> [Supplied information]
[Start of section]

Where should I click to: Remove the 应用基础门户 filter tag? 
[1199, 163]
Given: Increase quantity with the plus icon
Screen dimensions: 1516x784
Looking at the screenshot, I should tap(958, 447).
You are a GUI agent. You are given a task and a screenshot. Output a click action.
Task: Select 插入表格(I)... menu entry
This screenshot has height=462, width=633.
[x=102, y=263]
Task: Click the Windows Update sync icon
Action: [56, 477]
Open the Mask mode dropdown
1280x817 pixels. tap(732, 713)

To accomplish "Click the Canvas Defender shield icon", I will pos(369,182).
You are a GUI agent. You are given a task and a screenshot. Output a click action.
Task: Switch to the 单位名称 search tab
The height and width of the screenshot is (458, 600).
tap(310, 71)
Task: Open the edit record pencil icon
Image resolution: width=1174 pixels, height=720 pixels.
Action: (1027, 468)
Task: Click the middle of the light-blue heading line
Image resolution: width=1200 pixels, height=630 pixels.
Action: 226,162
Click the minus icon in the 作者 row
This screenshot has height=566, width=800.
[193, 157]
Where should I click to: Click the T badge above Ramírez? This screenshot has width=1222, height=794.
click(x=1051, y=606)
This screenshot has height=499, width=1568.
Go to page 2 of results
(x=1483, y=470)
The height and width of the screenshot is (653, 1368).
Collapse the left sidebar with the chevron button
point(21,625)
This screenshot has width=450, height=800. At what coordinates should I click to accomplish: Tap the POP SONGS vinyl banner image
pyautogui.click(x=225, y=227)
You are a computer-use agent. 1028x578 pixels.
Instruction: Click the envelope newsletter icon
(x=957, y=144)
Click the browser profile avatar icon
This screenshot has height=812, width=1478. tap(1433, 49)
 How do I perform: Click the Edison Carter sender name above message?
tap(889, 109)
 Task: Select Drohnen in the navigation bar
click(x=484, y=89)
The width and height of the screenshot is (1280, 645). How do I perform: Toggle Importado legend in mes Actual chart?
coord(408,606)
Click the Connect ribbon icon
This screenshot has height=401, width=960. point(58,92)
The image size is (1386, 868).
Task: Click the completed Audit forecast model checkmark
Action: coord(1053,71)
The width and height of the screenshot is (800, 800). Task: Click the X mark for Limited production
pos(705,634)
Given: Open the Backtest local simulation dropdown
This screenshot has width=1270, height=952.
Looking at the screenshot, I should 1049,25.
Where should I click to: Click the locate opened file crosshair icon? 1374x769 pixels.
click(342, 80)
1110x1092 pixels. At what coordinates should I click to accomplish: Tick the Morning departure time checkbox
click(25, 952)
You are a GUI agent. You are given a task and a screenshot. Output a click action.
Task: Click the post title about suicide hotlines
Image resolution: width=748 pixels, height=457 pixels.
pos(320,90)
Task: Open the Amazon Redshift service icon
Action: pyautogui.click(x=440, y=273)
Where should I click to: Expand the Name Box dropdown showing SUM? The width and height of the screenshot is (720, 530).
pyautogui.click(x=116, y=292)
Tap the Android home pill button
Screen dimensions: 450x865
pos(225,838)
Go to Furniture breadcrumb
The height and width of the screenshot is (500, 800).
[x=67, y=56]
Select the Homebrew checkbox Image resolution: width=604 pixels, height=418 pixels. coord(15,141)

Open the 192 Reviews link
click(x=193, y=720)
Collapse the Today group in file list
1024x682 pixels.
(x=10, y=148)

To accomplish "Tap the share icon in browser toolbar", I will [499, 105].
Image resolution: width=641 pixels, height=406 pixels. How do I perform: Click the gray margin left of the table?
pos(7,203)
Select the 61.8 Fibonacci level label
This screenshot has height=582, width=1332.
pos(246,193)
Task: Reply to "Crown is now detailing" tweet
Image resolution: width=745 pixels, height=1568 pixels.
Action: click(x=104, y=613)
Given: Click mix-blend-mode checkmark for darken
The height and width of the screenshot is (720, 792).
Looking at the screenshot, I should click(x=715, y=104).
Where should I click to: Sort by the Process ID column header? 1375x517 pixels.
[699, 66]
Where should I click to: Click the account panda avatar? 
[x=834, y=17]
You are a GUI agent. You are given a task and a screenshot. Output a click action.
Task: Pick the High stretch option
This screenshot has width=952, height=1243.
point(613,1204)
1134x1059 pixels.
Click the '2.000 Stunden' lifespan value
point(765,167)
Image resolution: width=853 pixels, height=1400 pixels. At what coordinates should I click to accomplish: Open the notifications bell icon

[End of section]

> [What to produce]
Count every line of the data above that includes the word "will", then state the total and nothing more.

> [Output below]
2